2.1. Chemical and reagents
Progesterone was obtained as a gift sample from Symbiotec Pharmalab Pvt. Limited, Indore. Noscapine was purchased from government opium and alkaloid works undertaking, Neeemuch, M.P. (Drug license no.20/75) as suggested by the chief controller, Government opium and alkaloid works, New Delhi. All other chemicals and reagents used in this work were of analytical grade and commercially availed from regular drug and reagents suppliers.
2.2. Animals and ethical approval
Wistar rats (250–280 g) were obtained from the Central Animal Facility of the institute and used for the experiment. Animals were housed in polypropylene cages and maintained under standard laboratory environmental conditions: temperature 25 ± 2°C, 12-h light and 12-h dark cycle with free access to food and water ad libitum. The experimental protocol (Protocol No. PH/IAEC/2K16/010) of the study was approved by the Institutional Animal Ethics Committee.
2.3. Bilateral common carotid artery occlusion model
The bilateral common carotid artery occlusion (BCCAO), the procedure was adapted from the method of (Iwasaki et al. 1989). After 7 days of pretreatment with PG and NOS, rats were anesthetized with chloral hydrate (350 mg/ kg ip). Subsequently, a ventral midline cervical incision was performed to expose both common carotid arteries (CCAs), and they were freed from their sheaths and carefully separated from the adjacent vagus nerves. Occlusion of CCAs reduced cerebral blood flow to about 70% (Li et al. 2016). After 30 min of CCAs occlusion, reperfusion began by removing the carotid clips and was continued up to 24h at which time measurements of the different parameters were made. It has been reported that BCCAO causes significant cerebral ischemia in rats (Yanpallewar et al. 2004).

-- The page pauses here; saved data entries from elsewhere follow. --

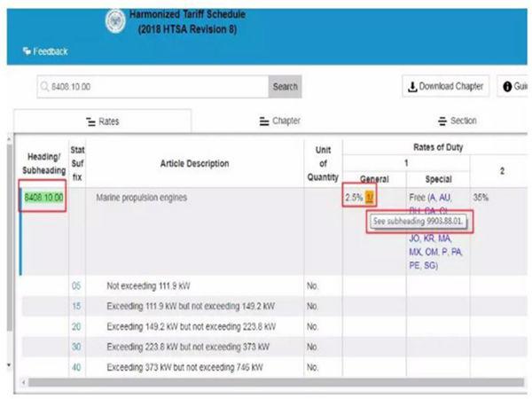The width and height of the screenshot is (532, 399).
Task: Switch to the Chapter tab
Action: (280, 121)
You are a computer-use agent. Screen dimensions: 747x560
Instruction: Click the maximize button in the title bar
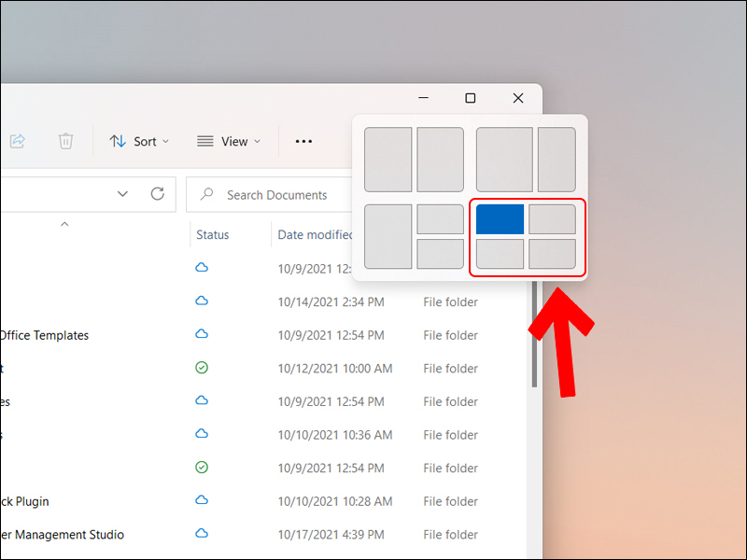471,98
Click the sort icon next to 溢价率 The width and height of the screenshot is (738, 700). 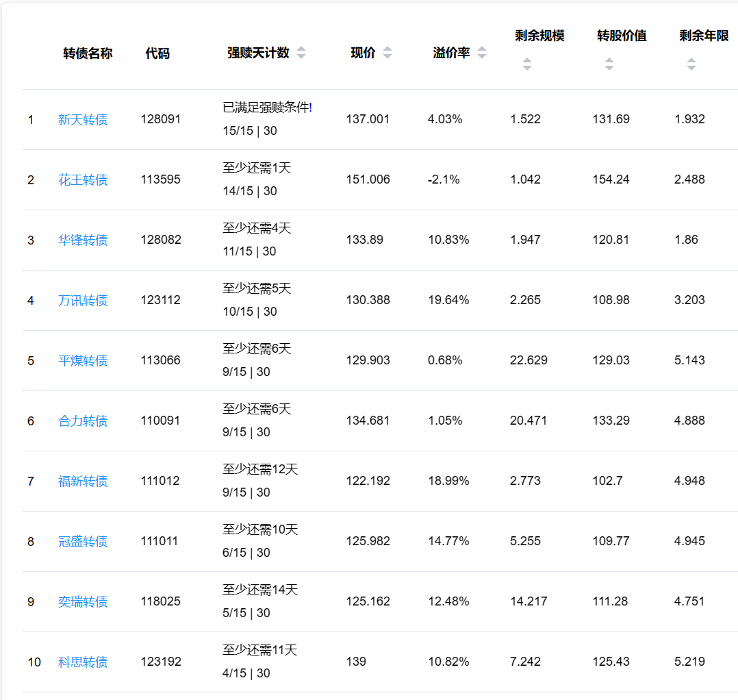482,53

2.4. Study design for In-vivo studies
Male Wistar rats weighing 250–280 g were randomly distributed into five groups containing 30 rats in each group and administered with respective treatment. Group 1, sham-operated control group, these animals received saline 2 ml /kg, PO as a vehicle; group 2, ischemia-reperfusion (I-R) ( i.e, BCCAO rats received saline vehicle); group 3, received progesterone (PG) 8mg/kg PO; group 4, received noscapine (NOS) 10mg/kg PO ; group 5, PG + NOS (8mg/kg + 10 mg/kg) in combination., 7 days pre-treatment and on the day after surgery (8th day). Experiments were performed on five sets of animals (n = 6) within each group. The post-ischemic behaviors were recorded 3 days after reperfusion in the Morris water maze and an open field was also performed to assess spatial learni.0ng memory and general locomotor activities. The first set was used for observation of physiological parameters and determination of infarct volume. The second set was used for the estimation of behavioral parameters. The third set was used for the estimation of oxidative stress parameters: superoxide dismutase, glutathione reductase (SOD, GSH), lipid peroxidation, and myeloperoxidase (MPO) activity. The BBB permeability was evaluated in the fourth set, while a fifth set was for observation of histological changes (Fig. 1).
2.4.1. Infarct analysis
For infarct, analysis was performed in coronal slices (2 mm) of the promptly isolated brain and stained with 2% 2, 3, 5-triphenyltetrazoliumchloride (TTC) for 30 min at room temperature. A 10% formalin solution was used to fix the slices for the overnight period and evaluate the infarct area using Image J software 1.30V (http://www.rsb.into.nih/ ij). The infarct area was added together, for all sections, to obtain the total infarct area, which was multiplied with the thickness of the brain slice to obtain infarct volume per brain (mm3) and corrected for edema (Thiyagarajan and Sharma 2004).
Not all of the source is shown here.